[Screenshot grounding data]
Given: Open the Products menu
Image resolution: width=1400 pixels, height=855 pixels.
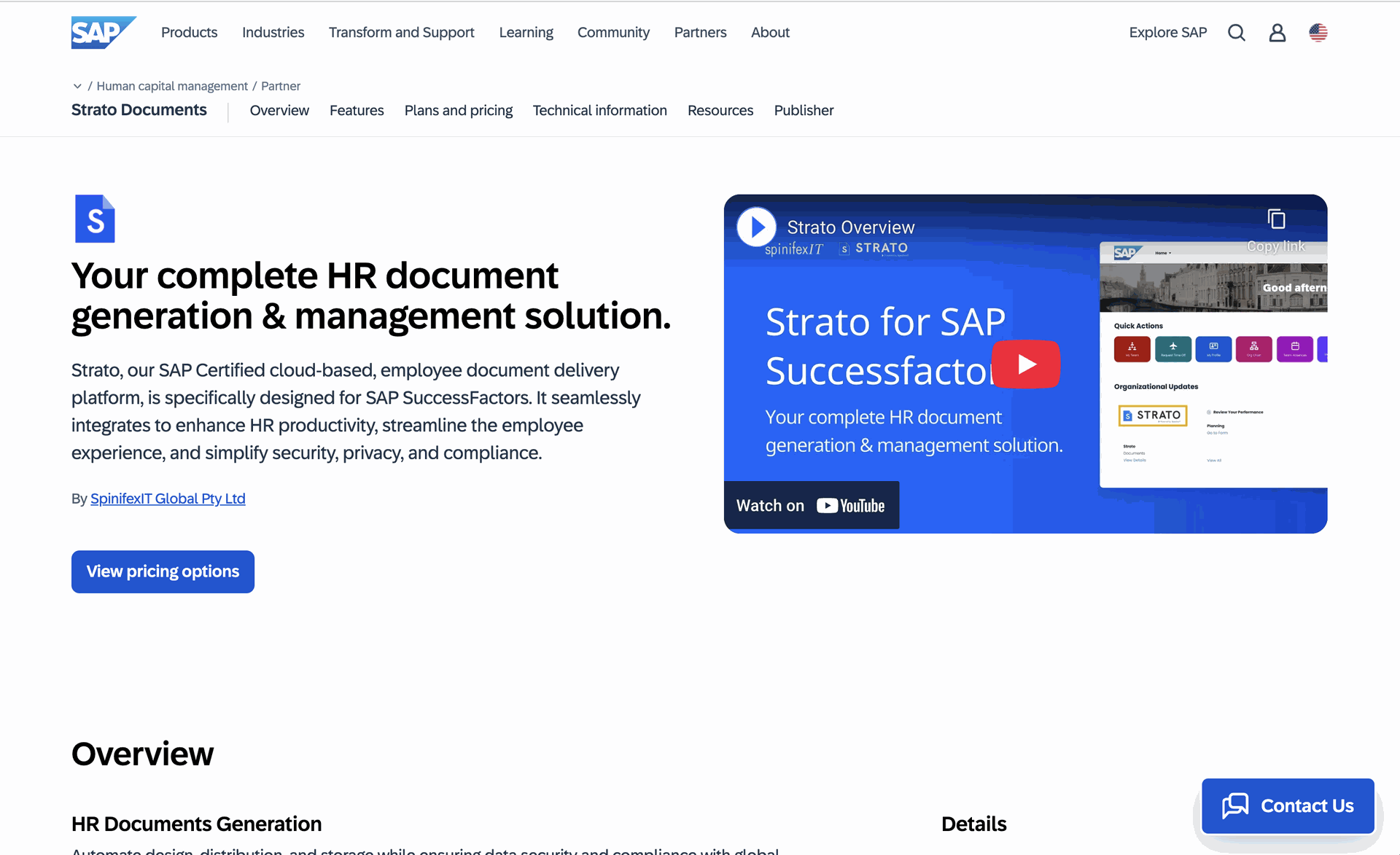Looking at the screenshot, I should [189, 33].
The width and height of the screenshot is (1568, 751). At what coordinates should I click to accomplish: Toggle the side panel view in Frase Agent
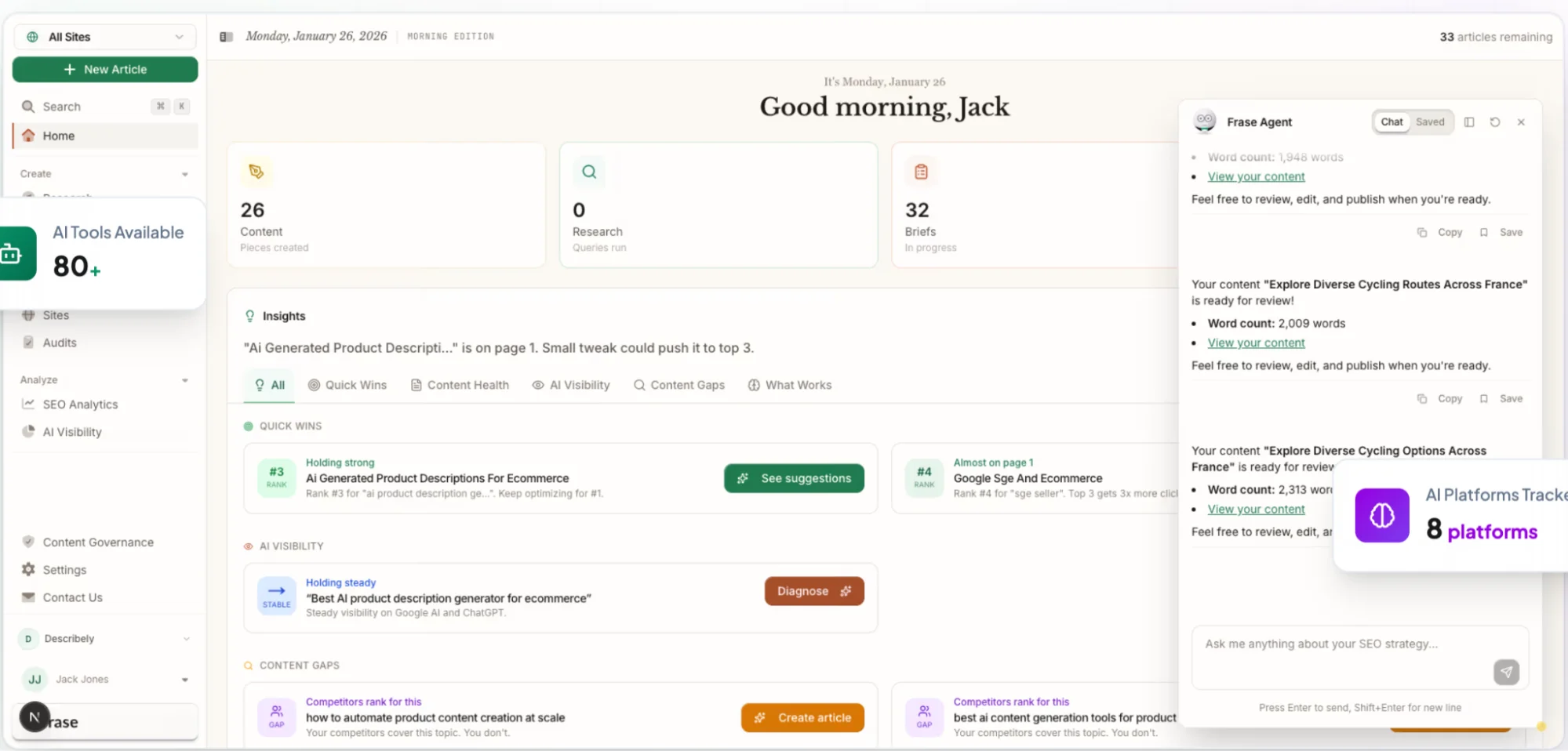point(1470,122)
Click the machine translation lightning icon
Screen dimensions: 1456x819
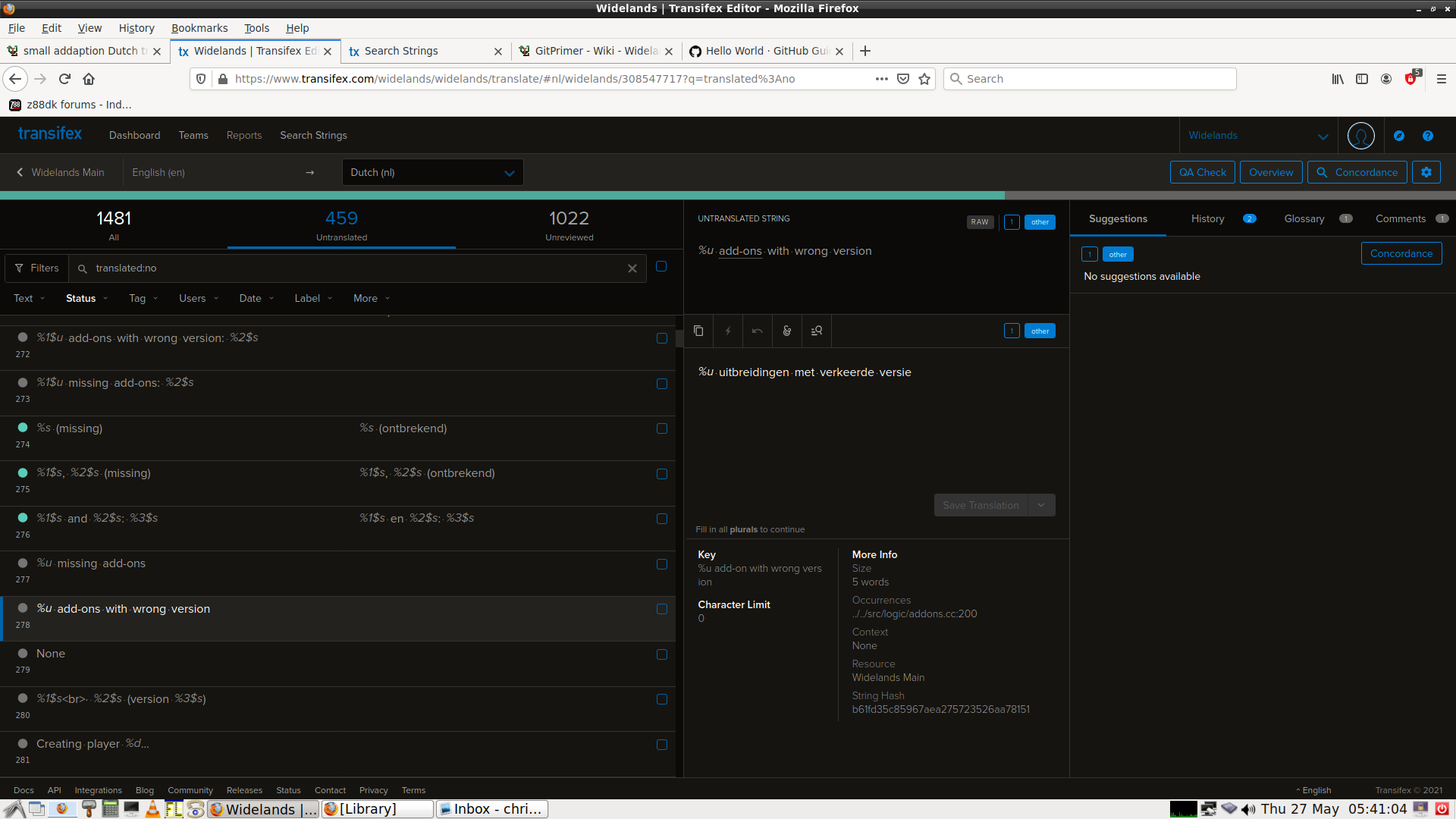point(728,331)
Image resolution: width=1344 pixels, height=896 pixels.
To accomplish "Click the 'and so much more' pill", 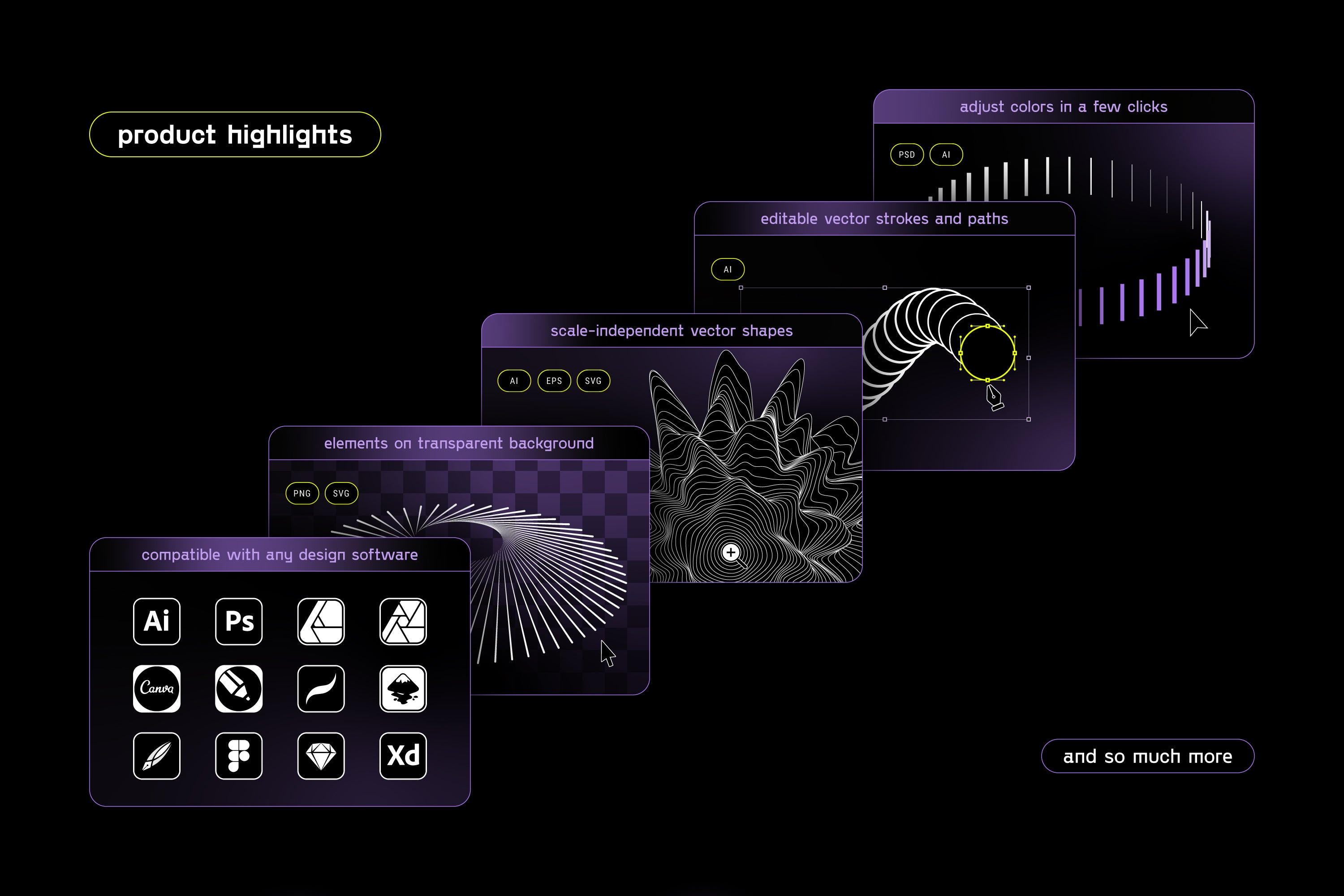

- [ACTIVITY]: Retype each entry precisely. Skip images entirely.

- [YOUR RESPONSE]:
Given: Open the Products menu
Image resolution: width=1400 pixels, height=855 pixels.
Looking at the screenshot, I should [189, 33].
The width and height of the screenshot is (1568, 751). At what coordinates should I click to accomplish: Toggle the side panel view in Frase Agent
point(1470,122)
Click the machine translation lightning icon
Screen dimensions: 1456x819
point(728,331)
Image resolution: width=1344 pixels, height=896 pixels.
To accomplish "Click the 'and so much more' pill", 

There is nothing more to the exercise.